Not to say that King George didn’t read the Federal Pension Bill he signed into law yesterday, maybe he just didn’t understand what he was reading? It turns out with one signature, Bush has accomplished something that many states have been legislating against now for several years. It actually contains provisions that help gay and other non-traditional couple’s rights, at least when it comes to pensions.
The first provision allows the transfer of an individual’s retirement plan benefits to a domestic partner or other non-spouse beneficiary (sibling, parent, child, etc.) when the individual dies. Specifically, the surviving partner (or other non-spouse beneficiary) will now be able to transfer his or her deceased partner’s retirement funds into an Individual Retirement Account and either draw down the benefits over a five-year period, or over his or her own life expectancy. In the past, surviving same-sex partners or other non-spouse beneficiaries in similar situations were typically forced to withdraw the entire amount as a lump sum and incur immediate tax charges. In addition, this action often bumped the survivor into a higher tax bracket because the withdrawal was counted as taxable income to the beneficiary.
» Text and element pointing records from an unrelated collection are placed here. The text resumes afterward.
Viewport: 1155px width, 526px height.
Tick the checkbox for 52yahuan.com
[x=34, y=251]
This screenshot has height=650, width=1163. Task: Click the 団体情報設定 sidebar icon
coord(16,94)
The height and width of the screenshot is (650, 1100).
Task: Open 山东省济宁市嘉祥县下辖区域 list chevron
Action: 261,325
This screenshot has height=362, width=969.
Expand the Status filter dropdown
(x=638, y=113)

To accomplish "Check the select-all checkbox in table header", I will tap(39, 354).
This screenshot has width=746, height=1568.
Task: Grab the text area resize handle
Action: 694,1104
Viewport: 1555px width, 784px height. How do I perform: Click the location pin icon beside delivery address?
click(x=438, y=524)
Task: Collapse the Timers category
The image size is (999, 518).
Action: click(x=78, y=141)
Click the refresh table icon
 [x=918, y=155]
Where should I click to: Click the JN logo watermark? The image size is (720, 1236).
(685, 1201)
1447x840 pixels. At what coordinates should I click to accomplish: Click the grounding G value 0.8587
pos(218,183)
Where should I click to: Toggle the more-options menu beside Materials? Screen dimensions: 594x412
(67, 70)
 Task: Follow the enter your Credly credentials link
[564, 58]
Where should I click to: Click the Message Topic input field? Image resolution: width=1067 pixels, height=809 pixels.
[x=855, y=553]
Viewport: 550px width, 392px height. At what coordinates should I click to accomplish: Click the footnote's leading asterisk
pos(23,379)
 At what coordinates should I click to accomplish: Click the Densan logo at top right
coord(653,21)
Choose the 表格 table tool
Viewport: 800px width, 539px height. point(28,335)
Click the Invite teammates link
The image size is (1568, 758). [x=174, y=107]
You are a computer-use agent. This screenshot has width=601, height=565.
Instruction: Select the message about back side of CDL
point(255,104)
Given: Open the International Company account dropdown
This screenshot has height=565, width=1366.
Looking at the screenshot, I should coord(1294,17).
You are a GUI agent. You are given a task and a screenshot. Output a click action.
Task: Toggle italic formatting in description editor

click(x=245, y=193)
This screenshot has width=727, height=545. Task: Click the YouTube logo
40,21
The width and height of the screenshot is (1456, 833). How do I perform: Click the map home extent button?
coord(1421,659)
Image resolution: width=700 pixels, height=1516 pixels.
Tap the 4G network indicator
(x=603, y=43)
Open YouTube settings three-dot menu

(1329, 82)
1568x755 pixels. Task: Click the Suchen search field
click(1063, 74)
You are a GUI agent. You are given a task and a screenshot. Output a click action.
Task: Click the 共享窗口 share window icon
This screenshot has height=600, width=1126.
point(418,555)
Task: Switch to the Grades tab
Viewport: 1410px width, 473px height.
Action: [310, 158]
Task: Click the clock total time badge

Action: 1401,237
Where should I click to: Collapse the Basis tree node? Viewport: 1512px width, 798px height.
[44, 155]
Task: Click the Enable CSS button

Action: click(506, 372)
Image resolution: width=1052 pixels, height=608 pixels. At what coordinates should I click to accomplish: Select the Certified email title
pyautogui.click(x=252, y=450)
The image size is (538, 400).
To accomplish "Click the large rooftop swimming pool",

The second provision, which addresses retirement plan hardship distributions, allows gay couples (and others with non-spouse, non-dependent beneficiaries — siblings, parents, children, etc.) similar access to laws that permit people to draw on their retirement funds in the case of a qualifying medical or financial emergency. In the past, the federal law covered only the spouses or dependents of employees when it came to accessing retirement funds during an emergency.